> [Extrait du texte]

Si les analyses de Horkcheimer (1944) éclairent la thèse d’une connivence entre raison et domination comme laboratoire de la soumission à l’autorité ; comment penser la transformation de la société quand la psychanalyse nous dévoile des êtres pulsionnels, attachés à l’irrationalité de l’ordre existant (Genel, 2013) et soumis à des zones d’être ou de non-êtres (Fanon, 1961) ? Il pourrait alors être stimulant de porter alternativement un regard sur les travaux de Paulo Freire et de Frantz Fanon pour penser une « pédagogie décoloniale » (Walsh, 1991), c’est-à-dire une pédagogie critique (Freinet, 1994) et interculturelle. Quelles seraient donc les facteurs éducationnels qui entravent ou favorisent l’autonomie psychique des individus lorsque l’autoritarisme du genre et du sexe affecte autant la pensée individuelle et collective que la théorie elle-même ? Pour nommer autant les structurations psychiques de « ces corps qui comptent » (Butlter, 2009) et pour préciser les intérêts et les limites de la pédagogie intersectionnelle, des travaux sur une nécessaire ré-articulation entre les différentes pédagogies critiques – marxistes, queer, féministes, anti-racistes (Case, 2016) – seront particulièrement appréciés.

> [Consigne écrite A]
D'après le passage, répondez brièvement à chaque question :
(i) À quels auteurs le passage propose-t-il de porter alternativement un regard pour penser une « pédagogie décoloniale » ?
(ii) Quelle référence, avec son année, accompagne l'expression « pédagogie décoloniale » ?
(iii) Quelles pédagogies critiques sont énumérées à la fin du passage ?
Le passage et les enregistrements n'ont aucun rapport entre eux.

[Entrées de pointage sur documents et captures d'écran]
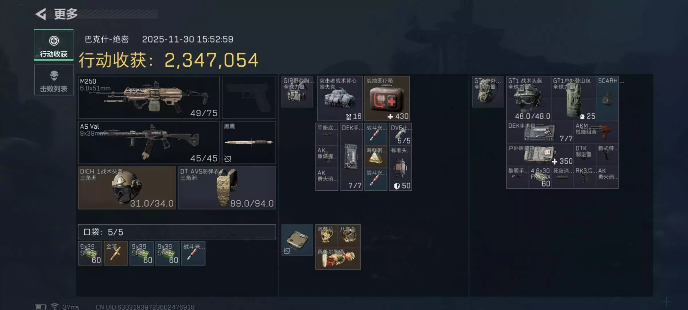Viewport: 688px width, 310px height.
Task: Select the M250 machine gun item
Action: pyautogui.click(x=149, y=97)
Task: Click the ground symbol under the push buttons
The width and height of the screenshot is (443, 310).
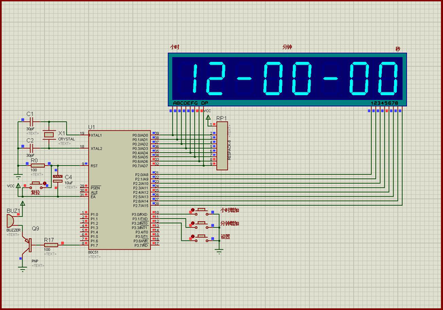Action: click(219, 249)
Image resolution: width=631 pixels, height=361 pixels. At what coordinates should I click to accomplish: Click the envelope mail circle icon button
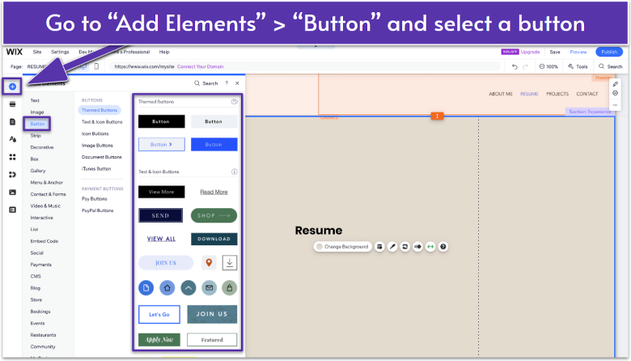coord(208,287)
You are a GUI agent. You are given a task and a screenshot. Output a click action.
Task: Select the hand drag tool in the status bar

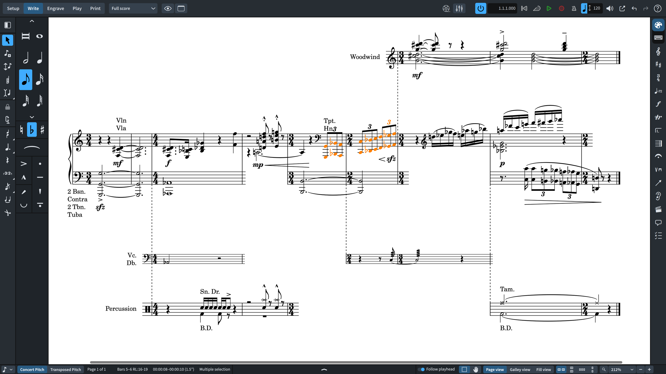476,369
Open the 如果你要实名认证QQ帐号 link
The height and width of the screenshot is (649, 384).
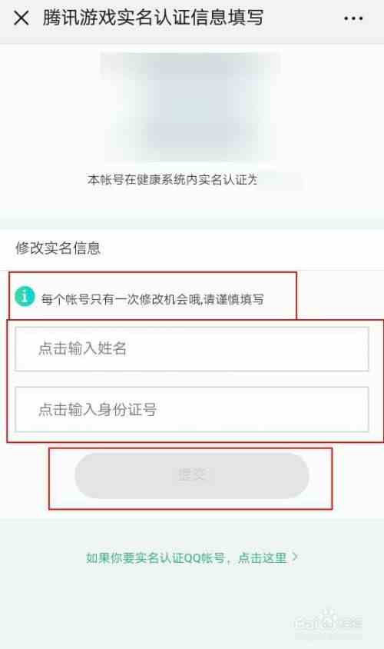[192, 557]
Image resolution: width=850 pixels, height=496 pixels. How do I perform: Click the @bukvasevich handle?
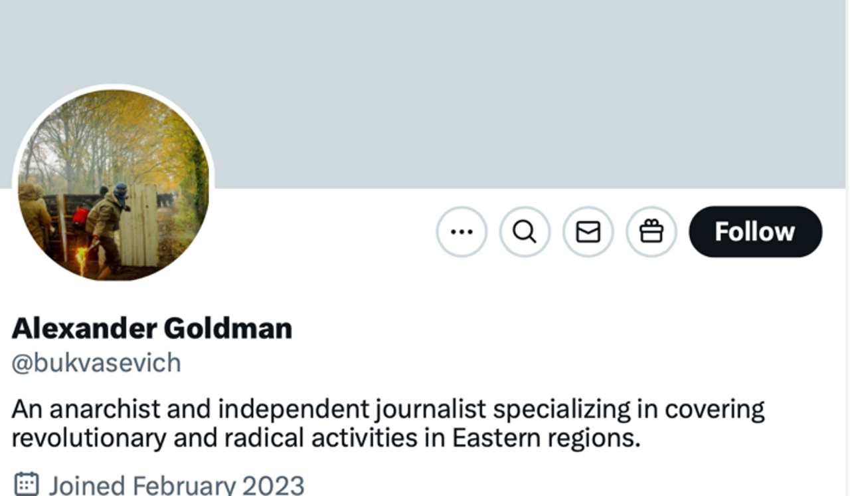pos(96,363)
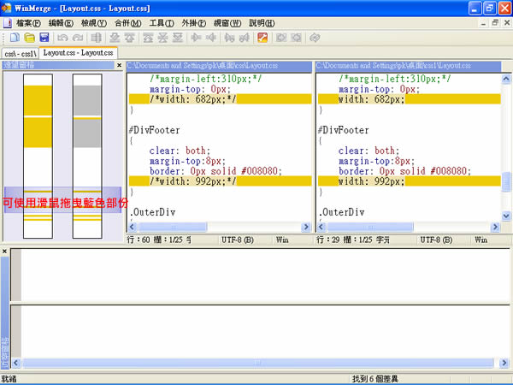513x385 pixels.
Task: Click the Open folder toolbar icon
Action: (x=29, y=38)
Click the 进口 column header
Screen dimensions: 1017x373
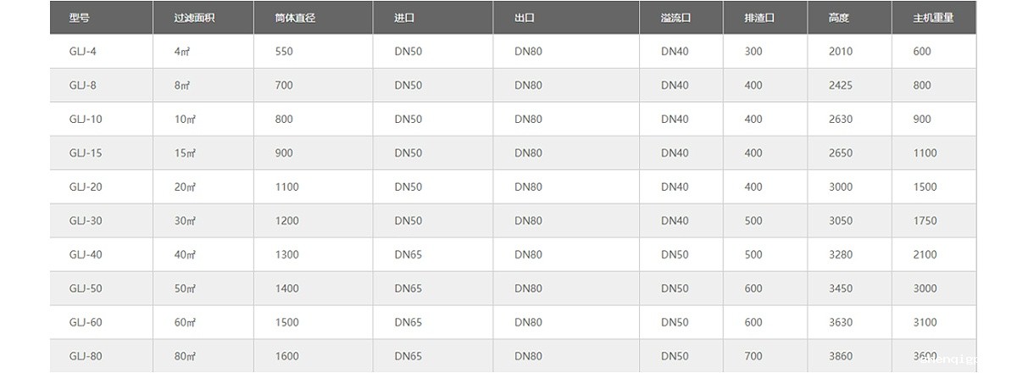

> [Consigne écrite B] Reproduisez les enregistrements, de la ligne contenant "Click the 进口 column header" jusqu'à leur fin, en renommant "Screen dimensions" en "Screen size" sans rien changer d'autre. N'incluez pas les images dans votre réponse.

> [Résultat obtenu A]
(i) Paulo Freire et Frantz Fanon.
(ii) Walsh, 1991.
(iii) Marxistes, queer, féministes et anti-racistes.

> [Résultat obtenu B]
Click the 进口 column header
Screen size: 1017x373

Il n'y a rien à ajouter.